Throughout my cheese journey, I came upon the fact that French bakeries carry two kinds of baguettes that look identical but are fundamentally different in composition because of the type of yeast used in each. One is called pain au levain and the other is called pain à la levure. I was taught this easy tourist-y mnemonic for remembering the difference between the two: the former ends in “n” and that means “natural yeast.” The latter means “chemical yeast” which is a more common approach today.

I mean, they’re both just loaves of bread. What’s all the hoopla and how do you tell the difference?

These breads look the same but they taste different, subtly.

As I mentioned, they look more or less identical. But when you taste the bread, the difference is obvious. As a dumb American, my easiest reference for pain au levain is the sourdough breads I’ve enjoyed during my trips to San Francisco. That slightly sour taste comes from the natural yeast.

I bring up this tale of two breads because at the time of my personal CheeseFest, I was grappling with the fact that folks who can speak machine, like me, have always been unusually good at discerning whether or not an interaction they were having was powered by a computer. For example, the pauses in diction from a natural-sounding voice on the other end of a phone call, an obvious “tell” that I’m talking to a live human. Or, when watching a Hollywood blockbuster, it was almost always clear to me which scenes involved a computer graphic character or a synthesized backdrop because there was always some flaw that revealed it was created digitally. There was a certain distinct “smell” to this kind of computer interaction that was always easy to detect. It wasn’t a cognitive smell that might indicate that something is natural, like a pain au levain. It was the exact opposite: it reeked of being unnatural. They might look the same, but you could always taste the difference when looking for it.
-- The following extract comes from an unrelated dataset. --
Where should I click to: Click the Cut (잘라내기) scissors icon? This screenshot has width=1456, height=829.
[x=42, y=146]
The smell of the machine is disappearing.

That same year I was enjoying my cheese, Google had just released its new voice assistant that sounded eerily like a real human being with just the right kind of pauses and “ums” and “uhs.” And I began to wonder when the discernible smell of computer-based interactions was going to eventually disappear.

How was this possible? The advent of machine learning, or so-called “ML,” had achieved a ripeness in maturity that was boosted in the early 2010s with the dawn of inexpensive and constantly improving Graphics Processing Units (GPUs). The way that GPUs process information turned out to be the perfect architecture to accelerate machine learning methods and move ML from science fiction to the consumer market. If you just listen to the way that Apple’s Siri voice assistant evolved from iOS 9 to iOS 11 on their research site, you can literally hear that ML quantum leap in the transition from the iOS 10 and iOS 11 voices.
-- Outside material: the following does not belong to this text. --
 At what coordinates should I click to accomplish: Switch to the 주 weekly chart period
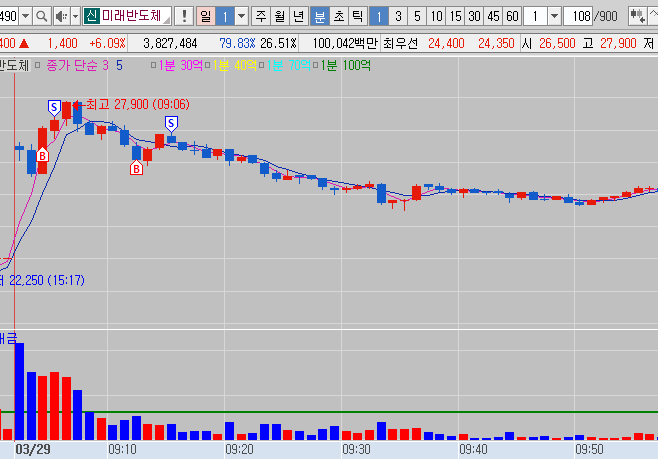click(x=260, y=17)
So while in France, my new recognition of the two kinds of breads that looked the same but tasted different felt like one of those things you get to enjoy as a human taking careful note of the world. In a similar vein, I felt like modern ML advances had started to strip away the ability for us to detect the difference between an AI versus a human being. We would become a world with one bread to rule the world that smelled and tasted human, but really wasn’t. A couple years later, The Guardian shared an article that was written completely by a computer and I certainly couldn’t tell the difference.

I guess that’s why I began to write about how to speak machine with the hopes that there would be more folks out there who can more aptly, and figuratively, smell what’s going on right now during this fourth industrial revolution. Over time I figure I will stop caring, but while this shift is happening I want to remember how there was a difference. The smell of the machine is disappearing.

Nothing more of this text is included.